[comp.arch] separate integer and float register

joe@modcomp.UUCP (08/15/88)

>... what were the tradeoffs that went into the decision to make the
>floating point and integer registers the same?

Special floating point registers also slow down context switching, due
to the extra time needed to save/restore them.  This can be an important
factor in real-time or communication applications that have high context
switch rates.

mac3n@babbage.acc.virginia.edu (Alex Colvin) (08/16/88)

> Special floating point registers also slow down context switching, due
> to the extra time needed to save/restore them.

Depends.

In some systems the FP registers are only saved if they're going
to be re-used.
In a simple interrupt handler, where you promise not to touch FP, you leave
them active.
In other environments you make certain registers global, shared by all
tasks & handlers, never saved.

This assumes a lot of control over the code.

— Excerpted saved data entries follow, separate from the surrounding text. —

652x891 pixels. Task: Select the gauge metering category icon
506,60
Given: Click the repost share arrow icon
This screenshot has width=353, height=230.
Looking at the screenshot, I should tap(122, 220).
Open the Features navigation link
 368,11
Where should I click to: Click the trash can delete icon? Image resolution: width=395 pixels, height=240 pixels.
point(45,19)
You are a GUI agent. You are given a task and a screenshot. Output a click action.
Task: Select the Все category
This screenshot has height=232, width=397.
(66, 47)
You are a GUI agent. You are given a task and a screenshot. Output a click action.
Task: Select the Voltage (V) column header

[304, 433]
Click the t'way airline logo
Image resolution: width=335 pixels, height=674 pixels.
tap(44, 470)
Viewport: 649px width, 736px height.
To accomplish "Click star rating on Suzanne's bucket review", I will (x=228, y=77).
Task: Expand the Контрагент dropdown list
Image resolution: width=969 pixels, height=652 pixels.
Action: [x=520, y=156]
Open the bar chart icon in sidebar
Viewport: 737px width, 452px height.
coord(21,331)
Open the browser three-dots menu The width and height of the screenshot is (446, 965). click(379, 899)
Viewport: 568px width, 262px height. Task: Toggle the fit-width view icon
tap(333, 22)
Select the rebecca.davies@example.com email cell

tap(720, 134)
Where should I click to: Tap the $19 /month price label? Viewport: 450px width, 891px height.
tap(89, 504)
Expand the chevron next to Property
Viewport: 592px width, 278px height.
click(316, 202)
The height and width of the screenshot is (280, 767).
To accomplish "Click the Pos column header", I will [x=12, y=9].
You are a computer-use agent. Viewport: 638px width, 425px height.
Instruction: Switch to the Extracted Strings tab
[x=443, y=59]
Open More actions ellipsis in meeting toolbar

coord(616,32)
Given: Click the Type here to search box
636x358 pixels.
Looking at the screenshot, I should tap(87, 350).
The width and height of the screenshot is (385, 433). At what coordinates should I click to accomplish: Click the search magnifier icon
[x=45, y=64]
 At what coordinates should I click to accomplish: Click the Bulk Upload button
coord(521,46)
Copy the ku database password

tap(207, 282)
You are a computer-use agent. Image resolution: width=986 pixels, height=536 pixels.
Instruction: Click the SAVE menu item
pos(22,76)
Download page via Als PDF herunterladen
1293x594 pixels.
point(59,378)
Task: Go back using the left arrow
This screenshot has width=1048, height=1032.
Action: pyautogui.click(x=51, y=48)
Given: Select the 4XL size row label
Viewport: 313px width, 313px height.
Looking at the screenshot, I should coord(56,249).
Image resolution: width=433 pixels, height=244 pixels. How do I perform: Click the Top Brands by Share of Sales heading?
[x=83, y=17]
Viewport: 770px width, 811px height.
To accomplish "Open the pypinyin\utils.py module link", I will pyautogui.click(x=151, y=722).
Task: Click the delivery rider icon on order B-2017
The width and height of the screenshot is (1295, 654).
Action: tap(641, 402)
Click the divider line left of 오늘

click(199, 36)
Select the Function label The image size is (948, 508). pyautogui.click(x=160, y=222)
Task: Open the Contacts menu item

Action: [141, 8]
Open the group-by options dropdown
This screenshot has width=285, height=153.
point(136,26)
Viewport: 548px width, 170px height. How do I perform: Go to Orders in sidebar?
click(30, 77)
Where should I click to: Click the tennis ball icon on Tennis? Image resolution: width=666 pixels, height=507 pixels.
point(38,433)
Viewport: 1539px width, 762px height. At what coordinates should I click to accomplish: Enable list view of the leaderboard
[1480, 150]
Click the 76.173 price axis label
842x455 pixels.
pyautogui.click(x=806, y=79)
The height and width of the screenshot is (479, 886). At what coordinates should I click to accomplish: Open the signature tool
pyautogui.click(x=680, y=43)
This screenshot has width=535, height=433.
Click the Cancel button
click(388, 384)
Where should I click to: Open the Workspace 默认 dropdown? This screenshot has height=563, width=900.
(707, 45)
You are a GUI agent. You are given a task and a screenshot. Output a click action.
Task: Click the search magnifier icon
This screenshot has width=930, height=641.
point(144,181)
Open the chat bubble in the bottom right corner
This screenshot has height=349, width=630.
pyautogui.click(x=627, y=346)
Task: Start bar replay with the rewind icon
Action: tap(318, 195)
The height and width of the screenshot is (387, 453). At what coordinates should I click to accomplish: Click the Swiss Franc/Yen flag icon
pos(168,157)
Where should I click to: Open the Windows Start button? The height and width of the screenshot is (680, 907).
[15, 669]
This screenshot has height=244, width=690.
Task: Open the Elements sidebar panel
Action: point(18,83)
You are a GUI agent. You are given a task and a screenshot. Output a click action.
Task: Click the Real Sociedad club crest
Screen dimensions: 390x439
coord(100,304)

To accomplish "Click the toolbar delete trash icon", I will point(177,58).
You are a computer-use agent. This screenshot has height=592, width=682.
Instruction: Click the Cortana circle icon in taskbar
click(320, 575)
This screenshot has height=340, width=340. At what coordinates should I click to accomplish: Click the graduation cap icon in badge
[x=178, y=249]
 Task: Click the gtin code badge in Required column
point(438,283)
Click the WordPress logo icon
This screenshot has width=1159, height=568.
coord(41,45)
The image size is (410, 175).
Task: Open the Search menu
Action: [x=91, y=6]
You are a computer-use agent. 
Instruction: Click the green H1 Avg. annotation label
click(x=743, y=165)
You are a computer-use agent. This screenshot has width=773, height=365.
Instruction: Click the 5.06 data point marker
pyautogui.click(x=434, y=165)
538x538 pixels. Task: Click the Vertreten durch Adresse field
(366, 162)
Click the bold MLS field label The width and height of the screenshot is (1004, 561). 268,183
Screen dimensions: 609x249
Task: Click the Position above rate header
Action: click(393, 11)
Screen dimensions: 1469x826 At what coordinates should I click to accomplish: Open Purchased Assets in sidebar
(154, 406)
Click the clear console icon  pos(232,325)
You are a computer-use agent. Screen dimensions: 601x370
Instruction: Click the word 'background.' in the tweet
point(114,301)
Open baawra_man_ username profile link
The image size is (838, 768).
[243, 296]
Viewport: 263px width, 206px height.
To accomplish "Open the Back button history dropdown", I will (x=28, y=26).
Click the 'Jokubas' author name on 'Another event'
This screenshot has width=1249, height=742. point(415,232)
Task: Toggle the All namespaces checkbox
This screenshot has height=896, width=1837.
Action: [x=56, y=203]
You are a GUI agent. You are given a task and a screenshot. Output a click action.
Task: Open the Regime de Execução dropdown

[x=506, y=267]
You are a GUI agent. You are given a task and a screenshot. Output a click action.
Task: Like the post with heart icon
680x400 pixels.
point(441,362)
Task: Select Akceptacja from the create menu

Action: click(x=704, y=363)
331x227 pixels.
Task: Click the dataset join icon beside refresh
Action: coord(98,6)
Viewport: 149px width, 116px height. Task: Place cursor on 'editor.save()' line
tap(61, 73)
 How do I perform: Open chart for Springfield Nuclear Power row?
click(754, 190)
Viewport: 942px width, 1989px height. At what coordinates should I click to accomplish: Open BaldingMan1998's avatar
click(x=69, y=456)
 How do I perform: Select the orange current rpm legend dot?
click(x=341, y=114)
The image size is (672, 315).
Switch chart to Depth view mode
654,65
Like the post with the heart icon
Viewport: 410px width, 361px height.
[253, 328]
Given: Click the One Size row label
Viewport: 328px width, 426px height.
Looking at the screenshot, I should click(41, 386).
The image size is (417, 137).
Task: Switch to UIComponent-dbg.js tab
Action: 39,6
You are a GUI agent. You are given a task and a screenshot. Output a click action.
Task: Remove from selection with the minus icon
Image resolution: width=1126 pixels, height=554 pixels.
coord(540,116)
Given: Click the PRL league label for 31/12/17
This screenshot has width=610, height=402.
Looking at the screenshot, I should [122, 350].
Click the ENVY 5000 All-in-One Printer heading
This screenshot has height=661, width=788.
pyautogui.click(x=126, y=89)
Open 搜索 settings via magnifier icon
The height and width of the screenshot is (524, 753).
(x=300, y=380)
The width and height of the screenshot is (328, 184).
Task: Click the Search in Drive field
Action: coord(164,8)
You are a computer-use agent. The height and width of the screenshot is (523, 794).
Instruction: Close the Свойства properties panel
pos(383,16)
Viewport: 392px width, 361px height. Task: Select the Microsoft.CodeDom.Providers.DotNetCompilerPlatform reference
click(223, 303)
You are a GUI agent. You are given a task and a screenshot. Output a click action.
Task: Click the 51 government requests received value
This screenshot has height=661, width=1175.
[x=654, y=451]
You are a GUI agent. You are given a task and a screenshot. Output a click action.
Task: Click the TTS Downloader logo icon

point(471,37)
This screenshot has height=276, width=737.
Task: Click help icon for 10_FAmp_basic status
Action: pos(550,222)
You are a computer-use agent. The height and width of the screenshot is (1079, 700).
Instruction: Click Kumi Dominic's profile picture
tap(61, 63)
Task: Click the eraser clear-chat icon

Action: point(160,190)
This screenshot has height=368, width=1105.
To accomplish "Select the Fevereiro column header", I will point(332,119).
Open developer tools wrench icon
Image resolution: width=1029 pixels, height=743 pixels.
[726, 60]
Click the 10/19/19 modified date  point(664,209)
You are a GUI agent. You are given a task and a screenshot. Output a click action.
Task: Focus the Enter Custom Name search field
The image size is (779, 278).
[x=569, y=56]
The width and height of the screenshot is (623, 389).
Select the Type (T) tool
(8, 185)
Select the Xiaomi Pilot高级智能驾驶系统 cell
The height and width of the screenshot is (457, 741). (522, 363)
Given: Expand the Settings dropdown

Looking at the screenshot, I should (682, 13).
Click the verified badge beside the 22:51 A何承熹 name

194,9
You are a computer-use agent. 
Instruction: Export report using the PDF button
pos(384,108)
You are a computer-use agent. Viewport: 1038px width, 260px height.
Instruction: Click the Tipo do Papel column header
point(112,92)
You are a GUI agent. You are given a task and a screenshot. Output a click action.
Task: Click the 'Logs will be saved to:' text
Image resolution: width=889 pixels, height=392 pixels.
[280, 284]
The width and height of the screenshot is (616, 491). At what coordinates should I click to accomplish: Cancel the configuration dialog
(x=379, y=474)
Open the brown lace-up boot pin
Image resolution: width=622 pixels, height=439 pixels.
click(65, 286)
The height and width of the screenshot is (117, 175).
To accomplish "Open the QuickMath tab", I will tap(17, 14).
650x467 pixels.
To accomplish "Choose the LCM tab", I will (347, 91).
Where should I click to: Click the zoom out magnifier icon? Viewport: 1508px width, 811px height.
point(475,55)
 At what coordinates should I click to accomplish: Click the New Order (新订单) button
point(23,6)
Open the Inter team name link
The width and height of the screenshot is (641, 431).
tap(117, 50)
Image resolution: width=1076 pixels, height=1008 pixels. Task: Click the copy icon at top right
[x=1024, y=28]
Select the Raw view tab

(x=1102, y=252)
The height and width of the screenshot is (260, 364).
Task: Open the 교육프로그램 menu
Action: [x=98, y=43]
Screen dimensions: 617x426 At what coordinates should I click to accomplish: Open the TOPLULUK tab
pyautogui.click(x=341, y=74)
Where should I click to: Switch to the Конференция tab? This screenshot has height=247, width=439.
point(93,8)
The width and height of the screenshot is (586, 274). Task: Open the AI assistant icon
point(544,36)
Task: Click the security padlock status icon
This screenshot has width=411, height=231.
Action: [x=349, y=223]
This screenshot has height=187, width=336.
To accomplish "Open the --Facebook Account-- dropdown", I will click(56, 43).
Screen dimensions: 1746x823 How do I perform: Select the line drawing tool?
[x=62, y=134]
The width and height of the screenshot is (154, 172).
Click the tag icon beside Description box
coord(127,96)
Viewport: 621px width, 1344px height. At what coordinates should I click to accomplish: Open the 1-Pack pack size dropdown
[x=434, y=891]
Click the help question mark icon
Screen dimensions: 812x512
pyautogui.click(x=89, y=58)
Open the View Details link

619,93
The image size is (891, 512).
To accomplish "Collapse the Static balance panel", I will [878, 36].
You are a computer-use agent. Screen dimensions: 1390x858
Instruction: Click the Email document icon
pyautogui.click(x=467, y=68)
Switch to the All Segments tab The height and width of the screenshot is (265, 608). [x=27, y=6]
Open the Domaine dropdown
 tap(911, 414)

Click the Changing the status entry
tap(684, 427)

sah@mips.COM (Steve Hanson) (08/16/88)

>
>>... what were the tradeoffs that went into the decision to make the
>>floating point and integer registers the same?
In article <6800002@modcomp> joe@modcomp.UUCP writes:
>
>Special floating point registers also slow down context switching, due
>to the extra time needed to save/restore them.  This can be an important
>factor in real-time or communication applications that have high context
>switch rates.



	Real-time executives should only save floating point context
for processes that use the FPU. For example, for the MIPS R2000 you
would simply disable the FPU prior to a context switch and only save
floating point context for the last FPU owner if you get a coprocessor
unusable exception. A coprocessor unusable exception occurs due to an
attempt to execute a coprocessor instruction when the corresponding
coprocesor unit has not been marked usable. Variations of this game
are also available for other processors.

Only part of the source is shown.